While pigment dispersion is possible with any IOL, of recent interest is the advent and widespread use of the AcrySof SA series (Alcon) one-piece, planar, square-edged posterior chamber IOL. When placed within the capsular bag as indicated by the manufacturer, the square edges of the optic and haptics of this one-piece IOL provide a barrier to migrating lens epithelial cells and decrease subsequent posterior capsular opacification. When placed or dislocated into the sulcus, however, its zero angulation and square-edged thick haptics and optic can traumatize the nearby iris, resulting in a secondary pigmentary dispersion syndrome with subsequent iris pigment epithelial atrophy, heavy pigmentation of the angle and ocular hypertension.2 When a symptomatic, unanticipated sulcus IOL is suspected, modern anterior segment imaging techniques—such as ultrasound biomicroscopy (UBM)—can confirm the diagnosis.3 UBM is an immersion B-scan ultrasonograph with a field of view 5 x 5 millimeters (lateral x axial) and a resolution up to 25 micrometers axially.
Caption: We performed ultrasound biomicroscopy of Mr. Jones’ IOL positions. (2) In his right eye, the MZ40 IOL is in the capsular bag and away from the iris. (3) In the left eye, the SA60AT IOL is in the sulcus and in contact with the iris.
We Check His Cards
We asked Mr. Jones for his IOL cards. These showed that an SA60AT lens had been placed in the left eye three years earlier, which is when his troubles began. UBM demonstrated haptic and optic contact with the iris pigment epithelium in the left eye (Fig. 3), confirming our clinical exam and suspicions.

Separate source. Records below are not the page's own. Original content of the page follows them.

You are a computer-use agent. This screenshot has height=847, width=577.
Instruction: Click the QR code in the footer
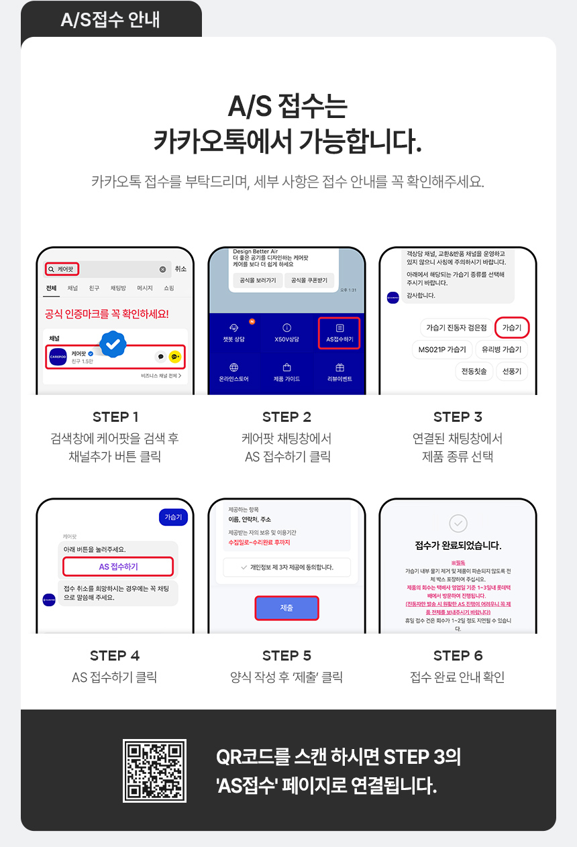pos(154,771)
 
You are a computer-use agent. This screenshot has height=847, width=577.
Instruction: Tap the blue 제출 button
pos(286,608)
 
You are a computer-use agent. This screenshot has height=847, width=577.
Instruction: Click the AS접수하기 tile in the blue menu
pos(339,333)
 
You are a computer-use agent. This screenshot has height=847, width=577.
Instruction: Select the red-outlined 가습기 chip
pos(512,327)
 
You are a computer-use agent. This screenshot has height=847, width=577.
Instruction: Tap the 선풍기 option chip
pos(511,371)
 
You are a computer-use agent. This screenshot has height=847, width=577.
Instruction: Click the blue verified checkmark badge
pos(113,344)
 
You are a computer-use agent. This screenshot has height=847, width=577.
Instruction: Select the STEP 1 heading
pos(115,417)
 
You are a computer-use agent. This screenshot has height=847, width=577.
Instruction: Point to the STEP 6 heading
pos(458,655)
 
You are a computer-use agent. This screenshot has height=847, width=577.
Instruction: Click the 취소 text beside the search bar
pos(180,269)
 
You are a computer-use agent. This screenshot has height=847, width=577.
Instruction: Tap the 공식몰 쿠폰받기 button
pos(310,280)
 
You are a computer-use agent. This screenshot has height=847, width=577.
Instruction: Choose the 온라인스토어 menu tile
pos(234,372)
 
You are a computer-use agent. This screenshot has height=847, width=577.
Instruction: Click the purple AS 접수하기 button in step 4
pos(118,567)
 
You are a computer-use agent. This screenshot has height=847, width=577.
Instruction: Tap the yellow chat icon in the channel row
pos(175,357)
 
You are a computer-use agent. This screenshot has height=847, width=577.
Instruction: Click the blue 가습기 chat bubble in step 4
pos(173,517)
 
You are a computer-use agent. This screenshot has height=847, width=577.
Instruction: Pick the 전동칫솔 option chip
pos(474,371)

As for Mr. Jones’ foggy vision while golfing, pigmentary dispersion syndrome is known to produce this phenomenon with exercise or pupillary dilation. We offered to surgically exchange the IOL, but he declined. Though he is still symptomatic, his risk of further glaucomatous damage is limited by the presence of an effective trabeculectomy.
In summary, an IOL-related secondary pigmentary dispersion syndrome should be considered in a pseudophakic patient with a subsequent, poorly responsive chronic uveitis. While we could not help Mr. Jones with his golf game, awareness and surgical treatment of the underlying mechanical cause of his uveitis can arrest the process and prevent progression to glaucoma and frank uveitis-glaucoma-hyphema syndrome.
* Patient name is fictitious.
1 Masket, S. J Cataract Refract Surg 1986; 12:252–256.
2 Micheli, T. et al. J Cataract Refract Surg 2002;28:1869–1872.
3 Piette, S. et al. Am J Ophthalmol 2002;133:839–841.
Dr. Noecker is vice chairman and director of glaucoma service. Dr. Kuo is chief resident. Both are at the University of Pittsburgh’s ophthalmology department.